2020-09-15 | 文学にまつわるあれこれ(鴉の破れ窓)

『ローマで消えた女たち』ドナート・カッリージ著 清水由貴子・訳 ハヤカワポケットミステリ 2014年

間違いなしの一気読み本。 とっても濃密で長くて複雑な物語なのですけど 夢中で読みました。

物語は冒頭から 衝撃的な展開で始まります… (これはほんの最初のエピソードなので、 少しだけネタばれで…)
 … 救急隊に要請が入り駆けつけた家で、 男が発作を起こして倒れている。 すぐに気管挿管をしようとする医師のモニカ。 そのとき彼女は男の家の中に「あるもの」を見つける。 それはモニカの双子で 連続少女殺害事件の犠牲になった妹が履いていた「靴」、、 目の前で倒れている男は殺人犯? 
 … 救急措置を遅らせれば男に報いを受けさせることができる、、、 それとも 医師として挿管して命を救うのか、、?

「復讐」か、、 「赦し」か、、 最初から究極のテーマが突きつけられます。。 でもこれはほんの序盤の一つのエピソード。 

主軸となる人物はこのモニカではなく、 二人いて、
 記憶を失った男マルクス。 事件現場の「物たち」の声を聴くかのように そこで起こった出来事を知る特殊な能力を持つ。

もうひとりは
 夫を亡くした女サンドラ。 犯罪現場の写真を撮り その「画像」から起こった事を推察する写真分析官。

でも、 物語はそれぞれまったく別に進んでいき、、 マルクスはある特殊な「任務」を受けて、失踪した女子大学生の捜索を始める。 一方、 サンドラは或る晩、 事故死とされていた夫ダヴィドの死に疑問を投げかける「インターポール」の捜査官を名乗る男の電話を受ける。 

こんな風に 複数の物語が同時進行して、 さらには 「一年前 パリ」 とか 「一年前 メキシコシティ」 とか、 過去の話が挿入されて でもそこにはマルクスもサンドラも出て来ずに謎の人物が謎の人間を追っている。。
マルクスがいったい何者かもわからない、、 サンドラの夫に何が起こったのかもわからない、、 そして「過去」の話がなんなのかもわからない、、 わからないからどんどん読み進めていくうちに、 マルクスとサンドラが結びついて、 インターポールの男シャルバーも出てきて、 さらには、 冒頭の連続殺人事件の被害者の遺族たち(モニカをはじめ)もが、 複雑に物語に絡み合ってくる。

すごく頭を使いましたし、 別々の事件に話がとんでは また戻るの繰り返しなので、 ひと晩たって読み始めると展開を忘れていてまた戻って思い出したり、、 だから物語についていけてるうちに一気に読むしかないのです、、 すごく面白かったですが…

 ***

いろんな事を考えさせられました。 これも少々 ネタばれかもしれないけれど、、 

カトリックの神父さまは「告解」に対して守秘義務があります。 でももし、 具体的にこれからどこそこでテ〇を起こすとか、 誰それに危害を加えるという告白を受けたらどうするのだろう、、 或は 自分で命を絶つとか告白されたら…? そんな重い問いについても考えざるを得ませんでした。
━━━━━━━━
● 課題 A
この書評では、夫を亡くした女サンドラの職業はどう説明されていますか。

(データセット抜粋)
━━━━━━━━
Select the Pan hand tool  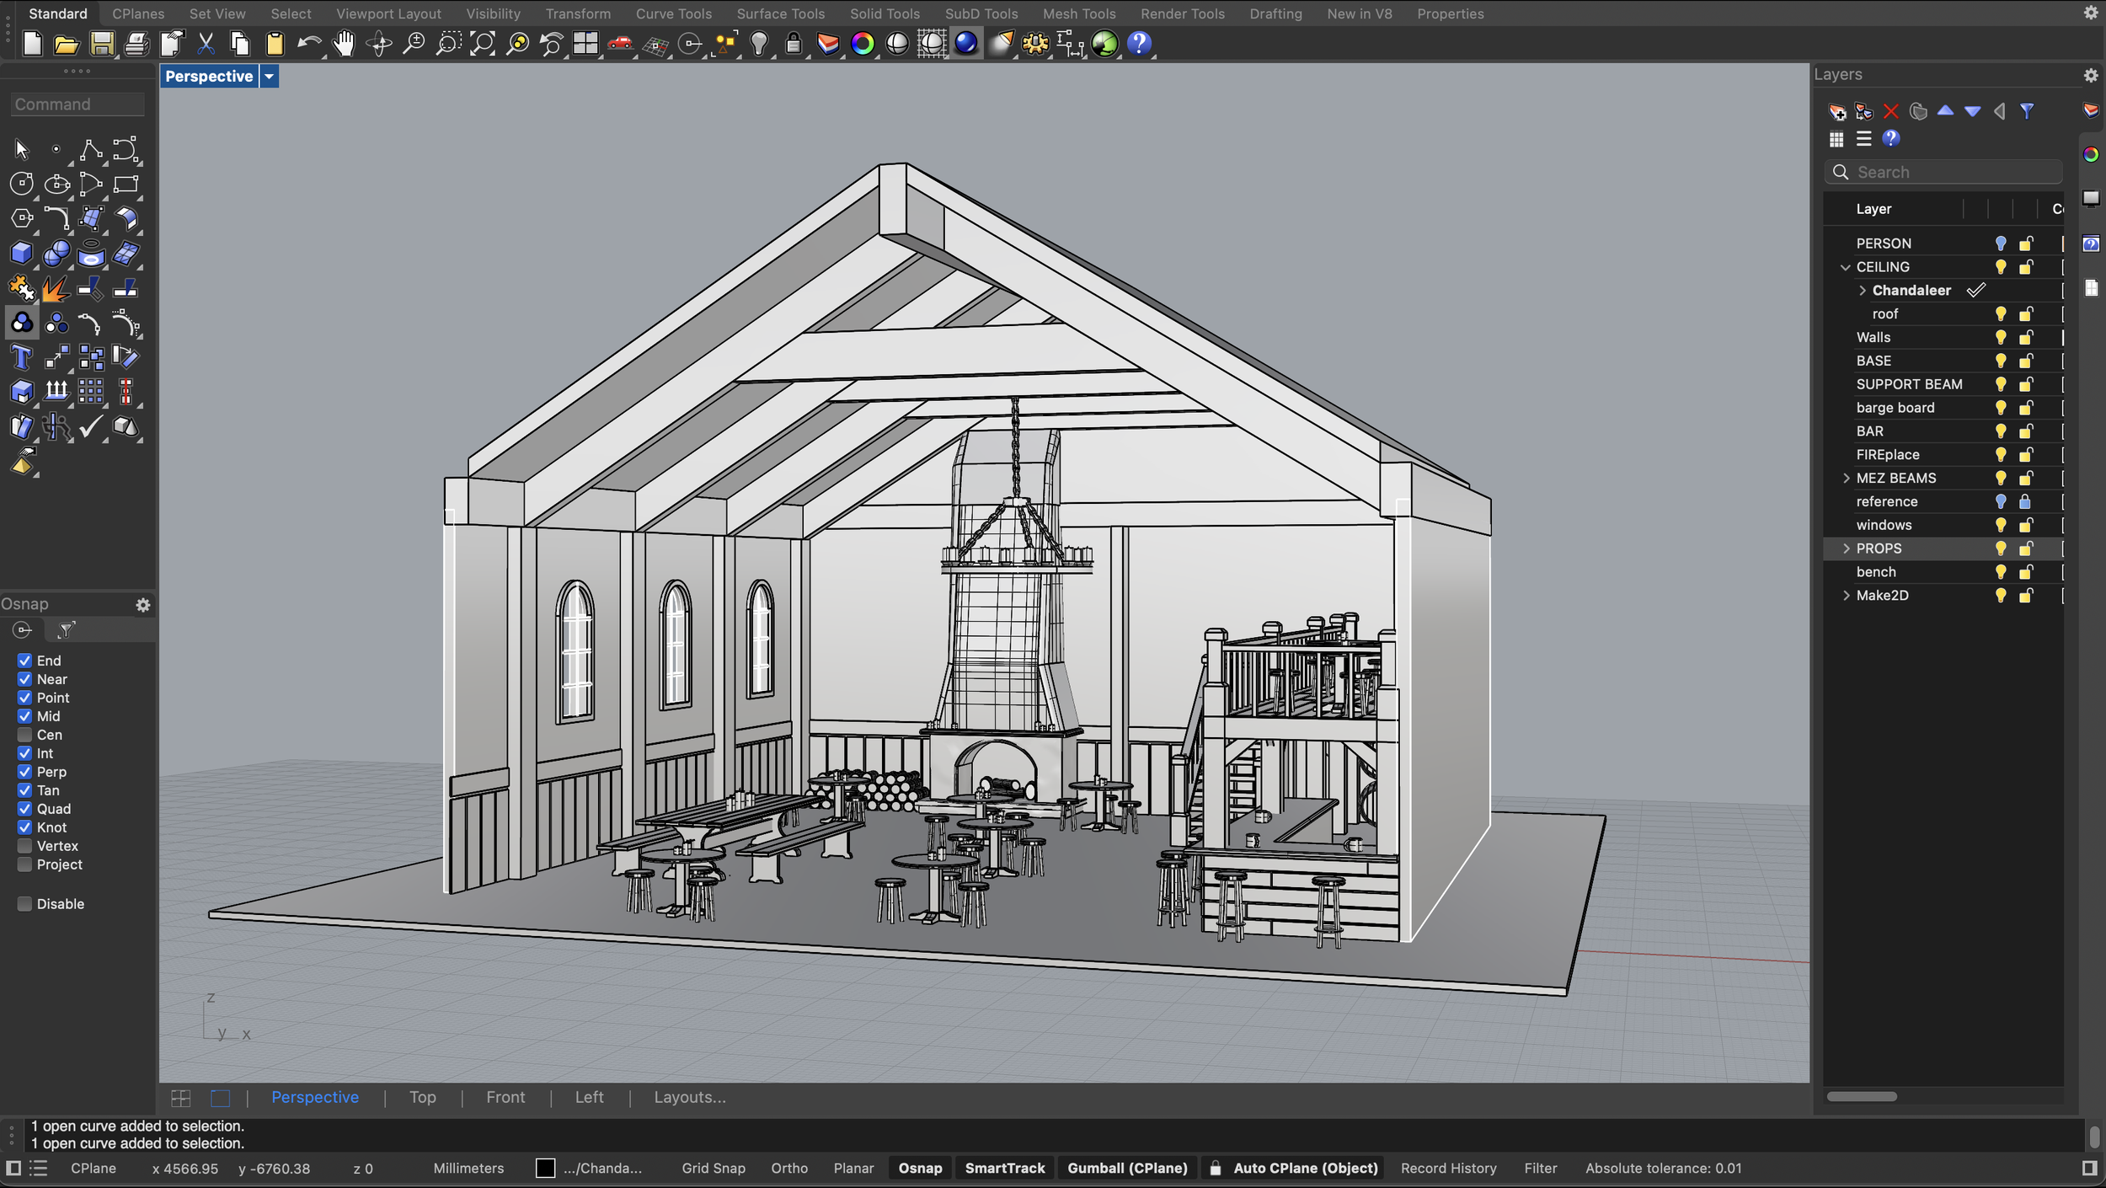[344, 44]
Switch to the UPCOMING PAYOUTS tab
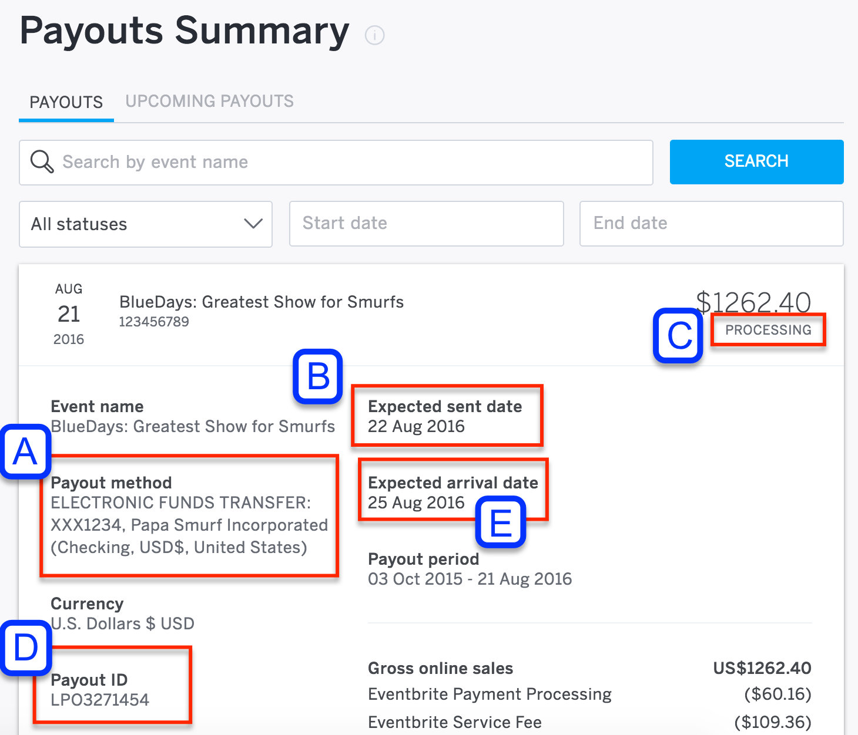This screenshot has width=858, height=735. click(x=209, y=100)
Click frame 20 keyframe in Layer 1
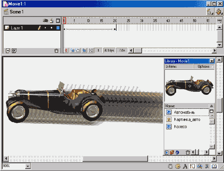The image size is (224, 171). click(115, 29)
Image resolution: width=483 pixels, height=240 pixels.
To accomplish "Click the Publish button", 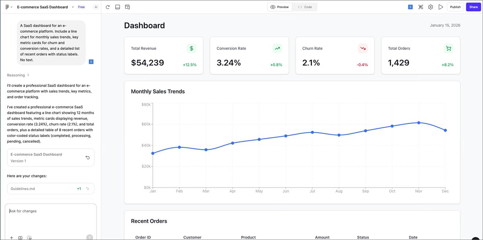I will (455, 7).
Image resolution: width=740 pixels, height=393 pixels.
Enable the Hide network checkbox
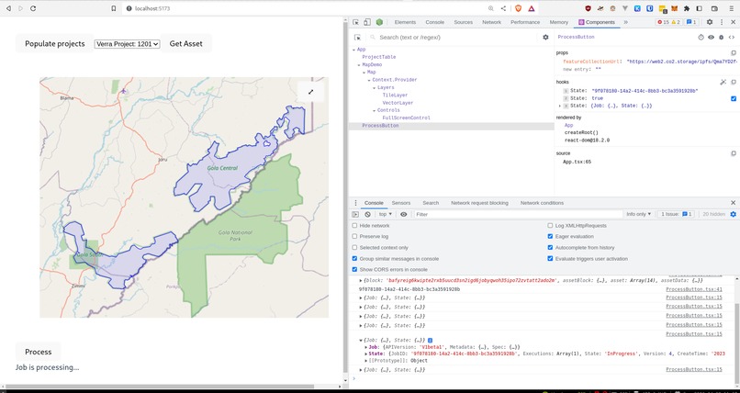tap(354, 226)
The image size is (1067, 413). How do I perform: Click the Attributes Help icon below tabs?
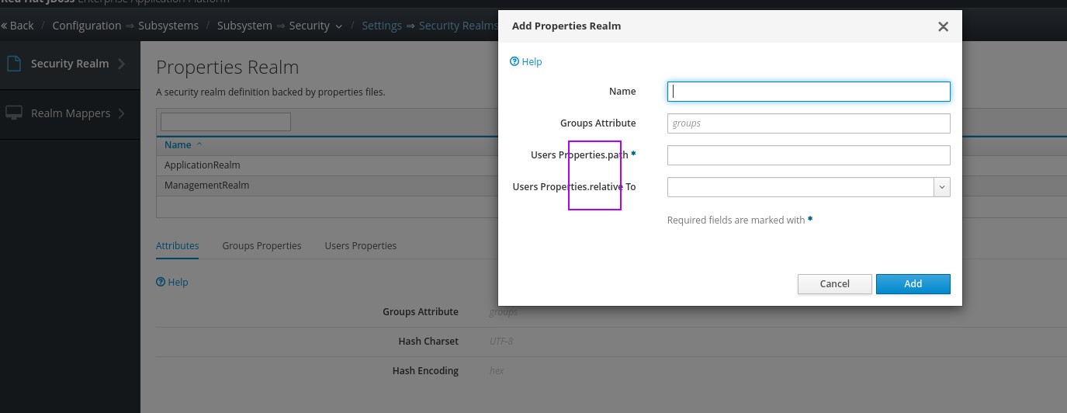[161, 282]
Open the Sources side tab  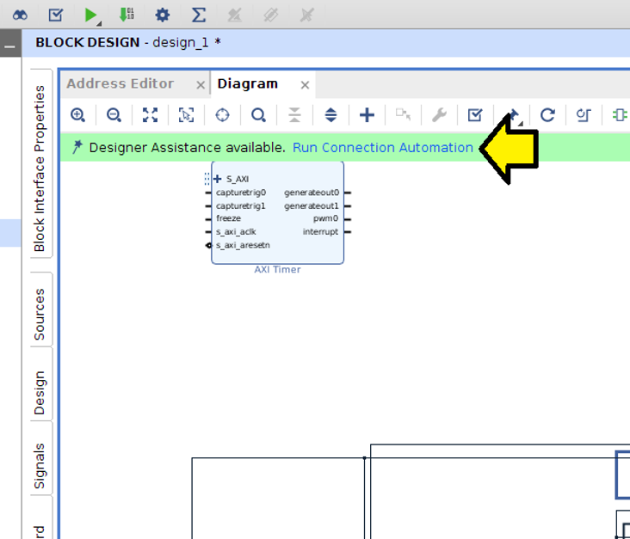coord(40,314)
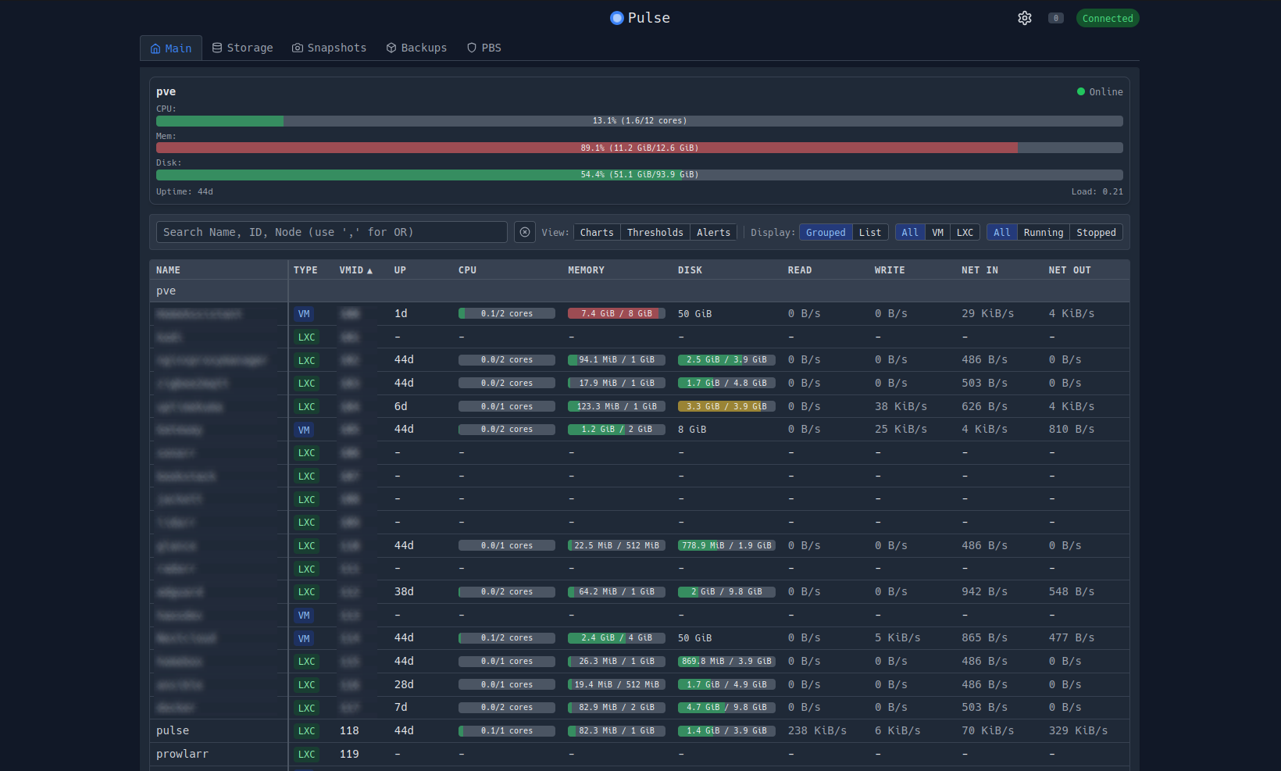Collapse the pve node group row
The height and width of the screenshot is (771, 1281).
click(x=166, y=291)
━━━━━━━━
● 課題 B
記録のうち、「pixels」という語を含む行をすべて集めてください。

● 解答例 A
犯罪現場の写真を撮り、その画像から起こった事を推察する写真分析官です。

● 解答例 B
Image resolution: width=483 pixels, height=240 pixels.
Image resolution: width=740 pixels, height=393 pixels.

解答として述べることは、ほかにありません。